Please lay out the rows between the line holding "Describe the element at coordinates (602, 185)" and the line holding "What do you see at coordinates (636, 42)", inclusive, as a JSON list of strings with one string per line and blank lines left out.

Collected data
========================================================================
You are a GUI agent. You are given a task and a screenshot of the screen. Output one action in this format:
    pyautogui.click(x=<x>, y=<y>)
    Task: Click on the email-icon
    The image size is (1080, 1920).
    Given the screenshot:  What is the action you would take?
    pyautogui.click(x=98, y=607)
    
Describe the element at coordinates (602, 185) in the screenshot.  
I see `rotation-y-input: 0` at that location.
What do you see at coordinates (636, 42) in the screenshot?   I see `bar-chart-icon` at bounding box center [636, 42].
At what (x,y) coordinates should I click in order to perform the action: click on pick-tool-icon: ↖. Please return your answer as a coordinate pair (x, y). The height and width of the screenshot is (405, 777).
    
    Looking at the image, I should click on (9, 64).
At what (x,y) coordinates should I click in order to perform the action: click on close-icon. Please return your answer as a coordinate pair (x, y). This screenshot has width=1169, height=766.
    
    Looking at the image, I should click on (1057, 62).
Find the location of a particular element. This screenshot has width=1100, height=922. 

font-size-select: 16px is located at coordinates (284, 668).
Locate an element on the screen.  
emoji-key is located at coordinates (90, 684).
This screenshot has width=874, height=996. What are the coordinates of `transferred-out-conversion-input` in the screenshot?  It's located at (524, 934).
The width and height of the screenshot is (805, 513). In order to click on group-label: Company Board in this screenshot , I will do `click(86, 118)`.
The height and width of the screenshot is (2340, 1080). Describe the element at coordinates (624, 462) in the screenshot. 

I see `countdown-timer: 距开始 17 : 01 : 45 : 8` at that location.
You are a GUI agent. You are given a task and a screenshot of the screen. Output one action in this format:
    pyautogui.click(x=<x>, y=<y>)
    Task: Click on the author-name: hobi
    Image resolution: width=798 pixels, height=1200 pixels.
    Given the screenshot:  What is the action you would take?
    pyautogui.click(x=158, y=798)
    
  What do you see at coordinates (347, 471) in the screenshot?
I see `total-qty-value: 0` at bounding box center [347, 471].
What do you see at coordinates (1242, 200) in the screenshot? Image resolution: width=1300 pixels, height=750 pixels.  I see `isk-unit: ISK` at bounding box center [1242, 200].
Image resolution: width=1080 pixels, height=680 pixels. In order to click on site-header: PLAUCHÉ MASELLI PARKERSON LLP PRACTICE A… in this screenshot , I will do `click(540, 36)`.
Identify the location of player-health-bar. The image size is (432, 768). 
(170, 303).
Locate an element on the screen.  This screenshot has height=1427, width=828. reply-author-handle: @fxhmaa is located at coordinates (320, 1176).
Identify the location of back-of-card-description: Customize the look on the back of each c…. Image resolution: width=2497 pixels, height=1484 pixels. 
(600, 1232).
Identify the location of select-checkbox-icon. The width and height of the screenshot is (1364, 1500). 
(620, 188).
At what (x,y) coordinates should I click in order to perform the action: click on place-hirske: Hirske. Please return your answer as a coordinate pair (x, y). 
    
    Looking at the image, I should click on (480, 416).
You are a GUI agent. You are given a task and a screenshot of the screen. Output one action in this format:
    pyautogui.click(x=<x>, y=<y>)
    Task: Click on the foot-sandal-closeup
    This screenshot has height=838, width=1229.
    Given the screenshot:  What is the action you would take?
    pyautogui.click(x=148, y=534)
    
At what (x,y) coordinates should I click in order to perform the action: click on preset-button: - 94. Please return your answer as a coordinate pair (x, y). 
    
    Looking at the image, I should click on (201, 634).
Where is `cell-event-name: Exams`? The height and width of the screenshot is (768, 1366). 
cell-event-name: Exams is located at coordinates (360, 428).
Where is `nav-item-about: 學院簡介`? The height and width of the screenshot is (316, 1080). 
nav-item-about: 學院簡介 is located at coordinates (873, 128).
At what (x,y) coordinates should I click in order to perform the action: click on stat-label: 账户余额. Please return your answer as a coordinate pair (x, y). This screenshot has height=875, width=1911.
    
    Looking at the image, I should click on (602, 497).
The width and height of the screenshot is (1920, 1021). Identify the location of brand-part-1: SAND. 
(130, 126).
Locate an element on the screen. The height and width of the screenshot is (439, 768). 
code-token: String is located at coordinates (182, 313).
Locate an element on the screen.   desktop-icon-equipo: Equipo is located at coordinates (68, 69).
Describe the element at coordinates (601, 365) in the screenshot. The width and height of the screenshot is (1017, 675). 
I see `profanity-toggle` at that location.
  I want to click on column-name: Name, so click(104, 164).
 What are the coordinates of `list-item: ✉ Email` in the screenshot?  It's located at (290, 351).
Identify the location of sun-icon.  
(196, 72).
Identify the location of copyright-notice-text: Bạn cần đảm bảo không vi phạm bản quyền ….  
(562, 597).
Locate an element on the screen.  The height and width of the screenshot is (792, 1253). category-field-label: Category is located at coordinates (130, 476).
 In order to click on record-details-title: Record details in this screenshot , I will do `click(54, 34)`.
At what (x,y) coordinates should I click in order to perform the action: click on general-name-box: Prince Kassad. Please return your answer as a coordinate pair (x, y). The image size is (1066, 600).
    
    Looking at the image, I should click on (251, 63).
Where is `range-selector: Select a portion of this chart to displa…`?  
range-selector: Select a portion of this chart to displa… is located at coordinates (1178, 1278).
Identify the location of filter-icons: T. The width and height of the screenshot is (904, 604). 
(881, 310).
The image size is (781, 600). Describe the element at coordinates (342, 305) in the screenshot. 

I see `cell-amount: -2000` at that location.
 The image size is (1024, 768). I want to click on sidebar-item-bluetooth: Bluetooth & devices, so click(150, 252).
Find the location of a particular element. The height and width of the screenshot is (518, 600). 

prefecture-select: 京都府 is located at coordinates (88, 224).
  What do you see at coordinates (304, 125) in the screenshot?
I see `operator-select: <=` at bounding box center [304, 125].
========================================================================
*Output below:*
[
  "Describe the element at coordinates (602, 185) in the screenshot.  ",
  "I see `rotation-y-input: 0` at that location.",
  "What do you see at coordinates (636, 42) in the screenshot?   I see `bar-chart-icon` at bounding box center [636, 42]."
]